Some of these dog nose mutants even had realistic age-related wrinkles and loose jowls.

Their bitches were extra frightening.

There were different stages of animal-human hybrids created from unholy stem-cell research. Some just had one animal part - the dog nose. Some also had dog-like ears, while many had human ears to accompany the dog nose. Were there rules for this?

How do you decide when the human ear is appropriate and when it's more logical to add the dog ears to the human face?



Humans with Pig faces also lived among the dog nose people.They seem even more evil and loathsome than their canine counterparts.
Natives also came with partial animal anatomy.




In these worlds we had funny animals that walked and talked, humans with animal parts that walked and talked, but we also had the kind of animals we are used to in real life - dumb animals that don't read and write or talk or walk on their hind legs.


I am dying to know how old time cartoonists decided which creatures were allowed the gifts of intelligence, opposable thumbs or pants. Talk about playing God! Every cartoonist has as much power as the Almighty in making arbitrary decisions about which of his creatures get the good or bad end of the stick.
Can anyone explain why this existed? The only thing I can come up with is that conservative cartoonists felt a bit guilty about drawing regular funny animals that walked and talked (because that makes no sense) - but their jobs demanded it. Donald, Mickey, Bugs and all the animated cartoon stars were very cartoony and easy for the audience to suspend their disbelief, but maybe not so easy for the more conservative of the comic artists - so when they got to create their own incidental characters from scratch, they naturally drew more "realistic" and sensible humans in clothing - but then - so as not to alert Walt to it - at the last second, they would paste a dog nose or pig snout onto the human to trick their bosses into thinking that these were also funny animals that matched the style of the popular star characters.

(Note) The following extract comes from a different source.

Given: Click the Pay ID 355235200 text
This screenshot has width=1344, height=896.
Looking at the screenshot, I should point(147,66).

It's probably more likely that it was unconscious conservative auto-pilot drawing, never realizing how much more bizarre half-way cartoon characters are.

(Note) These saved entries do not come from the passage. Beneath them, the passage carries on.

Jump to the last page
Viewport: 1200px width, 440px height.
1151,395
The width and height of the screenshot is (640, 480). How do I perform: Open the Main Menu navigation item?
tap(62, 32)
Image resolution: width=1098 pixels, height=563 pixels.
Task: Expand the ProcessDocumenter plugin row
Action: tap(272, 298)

The reason I suspect conservatism as the culprit is that if it wasn't, there would be many funny variations on the idea.

How about a realistic dog that stands on his hind legs but has a human nose?

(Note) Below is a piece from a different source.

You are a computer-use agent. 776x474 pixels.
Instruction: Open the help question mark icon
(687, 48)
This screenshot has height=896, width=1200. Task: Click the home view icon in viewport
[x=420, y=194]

Or a man with Crab eyes? A filter-feeding flesh colored shark that walks on realistic human legs with no pants, but a tuxedo jacket and a duck beak on top of his head?

How about an eel in a Burka? I mean, this could go on and on. It has limitless potential for fun.
There are actually even weirder versions of dog nosed creatures in especially the Barks comics, and I'll have to dig some up to scare you with - the way I was scared when I was an impressionable little boy.

This tradition really creeped me out as a kid, but I've come to accept it as an adult and intend to bring it back in all its former glory - and then to take it to more extreme lengths of outrage against the senses.